Minimally Reproducible Code

import pandas as pd
import janitor
import random

df1 = pd.DataFrame({
    'index1': ['A', 'A', 'A', 'B', 'B', 'B', 'B', 'B', 'B', 'C', 'C'],
    'index2': [1, 1, 1, 1, 1, 1, 2, 2, 2, 1, 1],
    'date': pd.to_datetime([
        '2024-01-01', '2024-01-10', '2024-04-01',
        '2024-01-01', '2024-01-10', '2024-04-01',
        '2024-01-01', '2024-01-10', '2024-04-01',
        '2021-10-01', '2021-11-01'
    ])
})
df1['value'] = [random.randrange(1, 50, 1) for i in range(df1.shape[0])]

df2 = pd.DataFrame({
    'index1': ['A', 'B', 'B', 'C'],
    'index2': [1, 1, 2, 1],
    'date_min': pd.to_datetime(['2024-01-01', '2024-01-01', '2024-01-01', '2021-10-01']),
    'date_max': pd.to_datetime(['2024-01-30', '2024-01-30', '2024-01-30', '2021-10-30']),
})

df1.conditional_join(
    df2,         
    ('index1', 'index1', '=='), 
    ('index2', 'index2', '=='),
    ('date', 'date_min', '>='), 
    ('date', 'date_max', '<='), 
)

Error Messages

AttributeError: ‘NoneType’ object has no attribute ‘size’

About this issue

Original URL
State: closed
Created 4 months ago
Comments: 18 (5 by maintainers)

Most upvoted comments

All done, @samukweku!

ericmjl on Mar 21, 2024

Thanks for the help!

By the way, out of curiosity, what is your use case for conditional_join that regular pandas could not solve?

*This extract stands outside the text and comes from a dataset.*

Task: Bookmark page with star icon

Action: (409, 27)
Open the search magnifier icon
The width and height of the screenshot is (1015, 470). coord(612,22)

Basically, I have a function that completes missing dates on a DataFrame with groups. This is an extract of that code:

import pandas as pd
import janitor
import random

df = pd.DataFrame({
    'index1': ['A', 'A', 'A', 'B', 'B', 'B', 'B', 'B', 'B', 'C', 'C'],
    'index2': [1, 1, 1, 1, 1, 1, 2, 2, 2, 1, 1],
    'date': pd.to_datetime([
        '2024-01-01', '2024-01-10', '2024-04-01',
        '2024-01-01', '2024-01-10', '2024-04-01',
        '2024-01-01', '2024-01-10', '2024-04-01',
        '2021-10-01', '2021-11-01'
    ])
})
df['value'] = [random.randrange(1, 50, 1) for _ in range(df.shape[0])]

# Create min/max dates per group
df_group_dates = df.groupby(['index1', 'index2']).agg({'date': ['min', 'max']})
df_group_dates.columns = ["_".join(col) for col in df_group_dates.columns]
df_group_dates = df_group_dates.reset_index()

# Create a combination between all groups and all possible dates
date_min = df['date'].min()
date_max = df['date'].max()
date_range = pd.date_range(start=date_min, end=date_max, freq='D')
df_dates = pd.merge(
    df[['index1', 'index2']].drop_duplicates(),
    pd.DataFrame({'date': date_range}),
    how='cross'
)

# Join combinations with min/max dates per group
df_dates = pd.merge(
    df_dates, 
    df_group_dates[['index1', 'index2', 'date_min', 'date_max']],
    how='left',
    on=['index1', 'index2']
)
# Filter out date values outside the min/max range
df_dates = df_dates.loc[
    (df_dates['date'] >= df_dates['date_min']) &                      
    (df_dates['date'] <= df_dates['date_max']),
    ['date', 'index1', 'index2']
]

# Merge with original DataFrame
df = pd.merge(df, df_dates, on=['date', 'index1', 'index2'], how='right')

As you can see when I merge df_dates with df_group_dates I create a bigger DataFrame that is later filtered. This sometimes causes a memory error when the DataFrame is big.

Now, I can replace:

# Join combinations with min/max dates per group
df_dates = pd.merge(
    df_dates, 
    df_group_dates[['index1', 'index2', 'date_min', 'date_max']],
    how='left',
    on=['index1', 'index2']
)
# Filter out date values outside the min/max range
df_dates = df_dates.loc[
    (df_dates['date'] >= df_dates['date_min']) &                      
    (df_dates['date'] <= df_dates['date_max']),
    ['date', 'index1', 'index2']
]

with:

# Join combinations with min/max date ranges per group 
df_dates = df_dates.conditional_join(
    df_group_dates,         
    ('index1', 'index1', '=='),
    ('index2', 'index2', '=='),
    ('date', 'date_min', '>='), 
    ('date', 'date_max', '<='), 
    how = 'inner'
).drop([('right', col) for col in ['index1', 'index2', 'date_min', 'date_max']], axis=1).droplevel(0, axis=1)

I haven’t done any test to see if this is more efficient but, at least the code is smaller and more readable.

dugarte-vox on Mar 26, 2024

@dugarte-vox a new version of pyjanitor has been released. It should be fine on pandas > 2. Test and let’s know if there are any issues. By the way, out of curiosity, what is your use case for conditional_join that regular pandas could not solve?

samukweku on Mar 21, 2024

We haven’t migrated to pyproject.yaml yet, need your infra expertise on the PR

samukweku on Mar 19, 2024

What pandas version are you using @dugarte-vox ?

Sorry for the late response. I’m currently using pandas 2.2.1. I’ve tried with a lower version of pandas (2.0.3) as you suggested and the example is working.

dugarte-vox on Mar 19, 2024

Likely be a minor release

samukweku on Mar 19, 2024

Ok to do so! I trust your judgment on whether to do a patch or minor 😄.

ericmjl on Mar 19, 2024